Le vostre performance si liberano da regole e consuetudini. Come riuscite a rapportarvi al pubblico?
Andrea – Non sappiamo se tutti riescono a cogliere il lavoro di ricerca che facciamo. Noi non cerchiamo alcuna universalità in ciò che facciamo e questo è un nostro punto di forza: evadere dal concetto che possa esistere un assoluto nelle cose che accadono è proprio ciò che cerchiamo di far emergere. Non pretendiamo di dire verità né di dare risposte; il nostro lavoro vuol essere una sorta di display in cui decontestualizzare delle cose che effettivamente esistono.

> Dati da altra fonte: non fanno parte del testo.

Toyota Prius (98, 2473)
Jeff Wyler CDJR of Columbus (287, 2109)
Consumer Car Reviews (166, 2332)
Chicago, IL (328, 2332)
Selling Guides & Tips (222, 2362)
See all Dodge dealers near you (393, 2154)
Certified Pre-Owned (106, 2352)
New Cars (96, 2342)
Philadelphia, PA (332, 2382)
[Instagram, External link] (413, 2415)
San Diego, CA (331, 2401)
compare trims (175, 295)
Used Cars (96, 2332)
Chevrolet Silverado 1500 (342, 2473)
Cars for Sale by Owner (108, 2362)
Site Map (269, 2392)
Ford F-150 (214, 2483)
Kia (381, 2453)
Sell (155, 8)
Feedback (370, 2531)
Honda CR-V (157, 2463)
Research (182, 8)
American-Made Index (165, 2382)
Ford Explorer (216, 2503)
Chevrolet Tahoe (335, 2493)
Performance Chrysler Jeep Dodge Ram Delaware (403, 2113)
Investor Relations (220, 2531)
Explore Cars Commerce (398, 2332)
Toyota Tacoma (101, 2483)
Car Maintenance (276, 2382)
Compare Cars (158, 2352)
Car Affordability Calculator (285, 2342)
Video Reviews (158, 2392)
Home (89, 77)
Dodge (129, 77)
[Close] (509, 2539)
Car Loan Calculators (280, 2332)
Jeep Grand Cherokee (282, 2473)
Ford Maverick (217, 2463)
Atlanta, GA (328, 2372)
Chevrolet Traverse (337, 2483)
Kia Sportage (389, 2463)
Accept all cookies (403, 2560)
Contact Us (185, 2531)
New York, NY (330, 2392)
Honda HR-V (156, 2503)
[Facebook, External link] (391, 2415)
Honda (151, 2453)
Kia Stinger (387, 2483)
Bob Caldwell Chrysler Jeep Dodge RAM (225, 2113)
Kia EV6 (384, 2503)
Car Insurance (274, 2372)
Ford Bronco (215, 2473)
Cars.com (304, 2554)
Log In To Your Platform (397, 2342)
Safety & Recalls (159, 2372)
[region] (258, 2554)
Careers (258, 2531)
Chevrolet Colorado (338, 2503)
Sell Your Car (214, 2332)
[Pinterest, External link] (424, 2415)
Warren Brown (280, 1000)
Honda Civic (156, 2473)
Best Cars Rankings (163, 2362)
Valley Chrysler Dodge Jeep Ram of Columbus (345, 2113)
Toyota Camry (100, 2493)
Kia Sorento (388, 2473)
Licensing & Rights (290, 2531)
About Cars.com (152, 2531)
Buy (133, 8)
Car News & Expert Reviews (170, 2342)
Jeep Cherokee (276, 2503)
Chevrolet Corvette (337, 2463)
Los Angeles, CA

Lanciamo il sasso e speriamo che lo spettatore lo colga. Il nostro obiettivo non è accontentare lo spettatore, ma fargli sorgere delle domande che noi stessi ci poniamo.

“Enimirc”, il vostro ultimo lavoro, affronta proprio il rapporto performer/spettatore. C’è, secondo voi, un modo per “sabotare” il sistema teatrale a cui siamo abituati?
I-Chen – Si sente spesso dire che lo spettatore che guarda è “passivo”, mentre chi sta sul palco è “attivo”. Secondo noi ciò che rende attivo lo spettatore non è farlo agire fisicamente, ma creare una complicità tra chi è sul palco e chi non lo è.
Ciò che maggiormente cerchiamo di fare è sfuggire all’abitudine. Nel momento in cui si stabilisce un rapporto costante tra due soggetti, si crea una sorta di rapporto gerarchico tra pubblico pagante e performer che si sente in dovere di soddisfare le aspettative del pubblico, inserendosi inconsapevolmente nelle categorie della tradizione. Non è però la novità ad ogni costo l’alternativa che proponiamo, ma semplicemente offrire diversi livelli di lettura attraverso altri tipi di linguaggio.
“Enimirc” ha una struttura molto complessa, di cui non possiamo svelare molto ai fini della riuscita della performance; possiamo però anticiparvi che è una riflessione sullo sguardo ed il suo ribaltamento… per il resto è uno spettacolo che va vissuto ed affrontato come una vera e propria esperienza di vita.

Quali i nuovi progetti in cantiere?
I-Chen –  Dopo Venezia partiamo per Bangkok, dove staremo in residenza per il progetto “Exotica” diretto da me in collaborazione con Andrea e altri due ragazzi. Sarà incentrato principalmente sul rapporto Oriente-Occidente, e il risultato sarà un’installazione performativa.
Andrea – Poi saremo a Copenaghen per dei progetti a cui partecipiamo singolarmente come performer, ma che comunque saranno seguiti da entrambi reciprocamente. Anche qui lavoreremo sull’identità e sui nuovi confini che può costruire. Infine, a luglio, al festival di Santarcangelo, dove debutterà “Enimirc” in forma definitiva, anche se ci piace pensare che continui ad essere una performance in costante evoluzione.